Affinità elettive dopo il tempo delle ideologie
di Vittorio Macioce

Qualche volta quel mondo ti sembra di riconoscerlo. Ci vedi alcuni romanzi che hai letto. Ascolti i suoni arabi o balcanici frullati da Battiato. C’è Corto Maltese con la sua “Ballata del mare salato”. C’è l’arrivo, in qualche bar di paese, della falange di “Space Invaders”, quei ranocchi extraterrestri stilizzati che scendevano giù senza tregua, e tu ti chiedevi, con i tuoi amici, all’alba degli anni ’80, se quella cosa con cui ti ostinavi a combattere si potesse chiamare flipper, o era meglio pensare ad un altro nome. Li chiamammo, all’inizio, giochetti elettronici, solo dopo arrivò dall’Oceano la parola videogame, più bella, più tonda, più sintetica.

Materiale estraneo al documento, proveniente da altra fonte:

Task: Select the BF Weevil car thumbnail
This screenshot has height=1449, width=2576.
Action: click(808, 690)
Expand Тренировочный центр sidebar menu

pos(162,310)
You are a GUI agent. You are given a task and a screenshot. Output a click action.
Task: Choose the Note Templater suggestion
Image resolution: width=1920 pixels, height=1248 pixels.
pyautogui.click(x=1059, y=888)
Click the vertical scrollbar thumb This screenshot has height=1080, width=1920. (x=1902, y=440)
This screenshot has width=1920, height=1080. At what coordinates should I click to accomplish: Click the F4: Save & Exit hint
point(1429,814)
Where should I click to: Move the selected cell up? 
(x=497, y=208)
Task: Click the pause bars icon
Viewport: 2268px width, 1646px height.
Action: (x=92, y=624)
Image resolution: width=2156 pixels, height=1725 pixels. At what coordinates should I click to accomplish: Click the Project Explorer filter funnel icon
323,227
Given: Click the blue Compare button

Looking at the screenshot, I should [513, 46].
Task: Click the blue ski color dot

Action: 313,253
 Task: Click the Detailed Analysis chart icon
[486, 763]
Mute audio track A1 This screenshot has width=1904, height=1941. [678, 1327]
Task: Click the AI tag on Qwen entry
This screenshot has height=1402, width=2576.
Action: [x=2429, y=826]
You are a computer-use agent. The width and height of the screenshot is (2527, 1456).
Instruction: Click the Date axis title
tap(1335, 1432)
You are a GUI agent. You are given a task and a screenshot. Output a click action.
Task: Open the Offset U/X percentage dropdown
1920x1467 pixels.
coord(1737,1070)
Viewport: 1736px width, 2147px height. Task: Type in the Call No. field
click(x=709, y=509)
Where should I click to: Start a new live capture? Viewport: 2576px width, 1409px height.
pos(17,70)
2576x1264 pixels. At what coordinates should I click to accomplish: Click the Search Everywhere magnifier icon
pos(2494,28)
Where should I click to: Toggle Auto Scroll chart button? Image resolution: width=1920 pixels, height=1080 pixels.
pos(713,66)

Ma quel mondo ti appartiene solo in parte.

Non hai avuto nostalgie in nero, e così l’unica Lacoste che non avresti mai indossato era proprio quella che i tuoi amici missini mostravano durante gli scioperi al liceo. Poi ad un certo punto vi siete incontrati. Non sul “Boia chi molla” o su “Europa nazione” e neppure sulla versione neo-futurista del movimento del Settantasette. Di certo non sui Ray-Ban. In un mezzogiorno d’ottobre incontrasti uno di quelli che sarebbe diventato un amico, un compagno di studi, di sogni, di lavoro. Era seduto da McDonald’s o da Burgy, a Roma, piazza Barberini. Ricordi solo poche parole, chiacchierando: “Sono un libero pensatore di destra”, disse. Pensasti: “E’ un fascista”. Avevate tutti e due ragione. Ma ciò che ci coinvolse non fu un libro o un moschetto, ma avere più o meno gli stessi vizi e le stesse passioni. Scusate, ma le affinità elettive nascono anche sui campi virtuali di “Sensible soccer”. E su tante altre cose, certo: da Popper a Re Cecconi, da Cèline a Silver Surfer.

Forse Luciano Lanna e Filippo Rossi hanno ragione, l’egemonia culturale della sinistra funziona nei salotti e nelle redazioni culturali dei giornali. Non è poco, fa un po’ schifo, ma c’è dell’altro. Ci sono le voci che disegnano “Fascisti immaginari. Tutto quello che c’è da sapere sulla destra”. Frammenti di un viaggio che è poco definire post-fascista. Quel mondo non è un ghetto. Non lo è mai stato. E’ questo il centro del discorso di Lanna e Rossi. Ed hanno ragione. Come si fa a confondere un crocicchio con un ghetto?